Two Sydney-based entrepreneurs are behind a social enterprise that donates underwear to children in the developing world each time they sell a men’s pair back home.
Buy Undies Give Undies co-founder Chris O’Brien tells StartupSmart the business was conceived while traveling overseas, during which time he saw tremendous poverty but grew frustrated by how little of the cash donated to big global charities made it to the frontline.
“To think that only 15 to 20% of what we donated was making an effective impact was quite disappointing,” he says.
When several of his friends had started schools in Africa and the South Pacific, and told the couple about the need for underwear to stop the spread of disease, they sensed an opportunity.
“Underwear is a commodity here in Australia and in most Western societies,” he says.
“Men pay an awful lot for something just so they can have the CK brand sticking above their pants.”
But instead of paying athletes and actors to model their wares, the pair committed to investing profits into impoverished communities, fitting out school kids with brand new undergarments.
O’Brien says the one-for-one business model is “clear and absolute”, giving the customer confidence their contribution is having an impact.
But BUGU isn’t just about giving undies.
The company has established a partnership with the School for Life foundation in Uganda, who organise for local people to sew and distribute the underwear too.
“They get the cash, they get the work, and they get the product at the end of it,” he says.
O’Brien says he and his partner are excited by the social enterprise movement and hope it results in a fairer distribution of corporate profit among those who need it most.
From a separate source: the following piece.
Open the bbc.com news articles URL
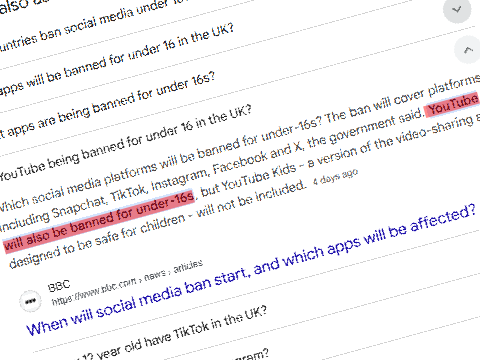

The startup is already selling its underwear through online social enterprise retailer Good Spender and hope to establish similar partnerships with websites overseas.
But for now, the couple continue to run the business from the family garage between fulltime work and parenting responsibilities.
It’s a labour of love they find rewarding.
“My nine-to-five job is not a tangible business that’s making a positive difference in the community and the idea that we could be a little more closely involved was appealing,” he says.